II

 

DE LA QUATRIÈME TENTATION QUI EST LA TENTATION POUR LA FOI

 

 

La quatrième tentation dont parle le prophète dans le psaume déjà cité c'est la persécution claire et nette, c'est de cela qu'il traite par ces mots ab incursu et demonio meridiano.

De toutes les tentations, celle-ci est la plus dangereuse, la plus aiguë, la plus rigoureuse. Dans les autres tentations, le démon use de pièges attrayants, pour faire tomber le chrétien dans le péché, il se glisse dans l'obscurité, ou encore, il se déplace avec la rapidité d'une flèche, si bien que sa victime est trompée et ne s'aperçoit même pas de sa présence.

Mais dans cette tentation-ci, c'est-à-dire dans la persécution pour la foi, le Malin arrive au beau milieu du jour, c'est-à-dire, même sur ceux qui ont une foi très vive. Il lui est indifférent d'être distingué très nettement par ses haineuses persécutions contre les chrétiens, par sa haine de la vraie foi catholique et qu'aucun croyant ne puisse ignorer qui il est. Dans cette tentation, il se montre tel que le prophète l'appelle « le démon de midi », tant il est facile à un fidèle de l'apercevoir. C'est pour cela que le prophète parle du « bouclier » qui protégera le fidèle des attaques du démon de midi : cette sorte de tentation n'est pas une tentation par la ruse, c'est un assaut furieux. Dans la persécution que les Turcs ont déchaînée, le démon ne se fait pas renard, mais plutôt lion rugissant.

 

Dans les tentations de la prospérité, il n'emploie que des ruses séduisantes, dans celles de l'adversité, il n'emploie que la douleur et la peine pour amener sa victime à l'impatience et au blasphème, mais dans la persécution pour la foi, il emploie les deux méthodes c'est-à-dire qu'il présente des images de paix et de tranquillité et aussi des plaisirs qu'offre cette vie, et en même temps il terrifie par l'idée de douleurs intolérables.

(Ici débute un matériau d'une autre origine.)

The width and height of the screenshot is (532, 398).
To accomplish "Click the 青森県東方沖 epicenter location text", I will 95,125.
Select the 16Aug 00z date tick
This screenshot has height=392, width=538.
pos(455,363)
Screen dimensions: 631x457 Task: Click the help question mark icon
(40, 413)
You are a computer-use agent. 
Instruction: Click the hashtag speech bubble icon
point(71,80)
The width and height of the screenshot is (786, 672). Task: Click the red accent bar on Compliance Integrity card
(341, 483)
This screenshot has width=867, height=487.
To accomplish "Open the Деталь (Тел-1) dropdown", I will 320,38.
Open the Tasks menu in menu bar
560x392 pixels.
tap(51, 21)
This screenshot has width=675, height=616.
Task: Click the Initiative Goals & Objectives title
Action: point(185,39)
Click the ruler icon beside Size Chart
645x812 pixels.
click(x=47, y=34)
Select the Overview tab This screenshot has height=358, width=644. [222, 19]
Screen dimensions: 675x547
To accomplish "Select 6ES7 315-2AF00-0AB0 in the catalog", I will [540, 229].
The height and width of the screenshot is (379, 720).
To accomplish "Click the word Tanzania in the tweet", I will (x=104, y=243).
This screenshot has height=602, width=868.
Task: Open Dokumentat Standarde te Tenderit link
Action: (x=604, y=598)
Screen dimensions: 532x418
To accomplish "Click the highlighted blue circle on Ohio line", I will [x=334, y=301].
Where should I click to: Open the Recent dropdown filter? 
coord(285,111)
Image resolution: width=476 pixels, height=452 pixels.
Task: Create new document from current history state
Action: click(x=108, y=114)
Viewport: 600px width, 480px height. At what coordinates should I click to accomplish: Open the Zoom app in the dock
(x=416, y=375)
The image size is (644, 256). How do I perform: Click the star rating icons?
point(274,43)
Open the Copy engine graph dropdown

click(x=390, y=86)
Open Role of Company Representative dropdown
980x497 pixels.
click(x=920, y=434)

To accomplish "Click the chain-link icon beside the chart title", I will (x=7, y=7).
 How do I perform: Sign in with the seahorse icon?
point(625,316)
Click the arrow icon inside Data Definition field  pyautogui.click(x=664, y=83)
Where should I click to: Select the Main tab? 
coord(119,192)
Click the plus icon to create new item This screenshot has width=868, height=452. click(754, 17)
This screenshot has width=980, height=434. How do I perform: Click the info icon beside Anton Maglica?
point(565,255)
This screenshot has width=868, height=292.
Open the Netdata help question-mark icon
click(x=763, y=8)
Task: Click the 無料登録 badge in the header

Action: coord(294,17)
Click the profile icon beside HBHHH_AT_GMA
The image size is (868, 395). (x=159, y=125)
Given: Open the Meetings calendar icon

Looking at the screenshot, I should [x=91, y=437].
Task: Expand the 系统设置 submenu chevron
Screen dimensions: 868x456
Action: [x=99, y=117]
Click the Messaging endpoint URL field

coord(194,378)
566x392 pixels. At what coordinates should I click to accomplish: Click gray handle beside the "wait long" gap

Dans d'autres épreuves comme la maladie, la mort, la perte d'un être cher, le danger n'est jamais aussi grand. Dans les autres épreuves, le fait qu'on ne peut échapper à la peine incite à la patience, à remercier Dieu d'avoir envoyé cette épreuve, à se faire un mérite de la bien supporter et à espérer une récompense. Mais en ce qui concerne la persécution subie pour la foi – je ne parle pas du combat sur le champ de bataille où fidèles et infidèles se dressent l'un contre l'autre de la même façon, mais bien du moment où le fidèle est pris et peut, s'il renie sa foi, être libéré et même garder la possession de ses biens – dans ce cas, dis-je, puisqu'il ne souffrira que s'il le veut, il est en grand danger de tomber dans le péché que le démon voudrait lui faire commettre : c'est-à-dire renoncer à sa foi. C'est pourquoi, je le répète, de toutes les tentations du démon, la persécution pour la foi est la plus dangereuse.

 

VINCENT : Plus la tentation est dangereuse, mon cher oncle, plus ceux qui sont en danger doivent être armés, préparés par de bons conseils. C'est ainsi que nous supporterons le mieux cette épreuve quand elle viendra, et que nous écarterons le mieux la tentation.

 

ANTOINE : Vous dites vrai, mon neveu, et je suis heureux de voir que nous sommes d'accord sur ce point.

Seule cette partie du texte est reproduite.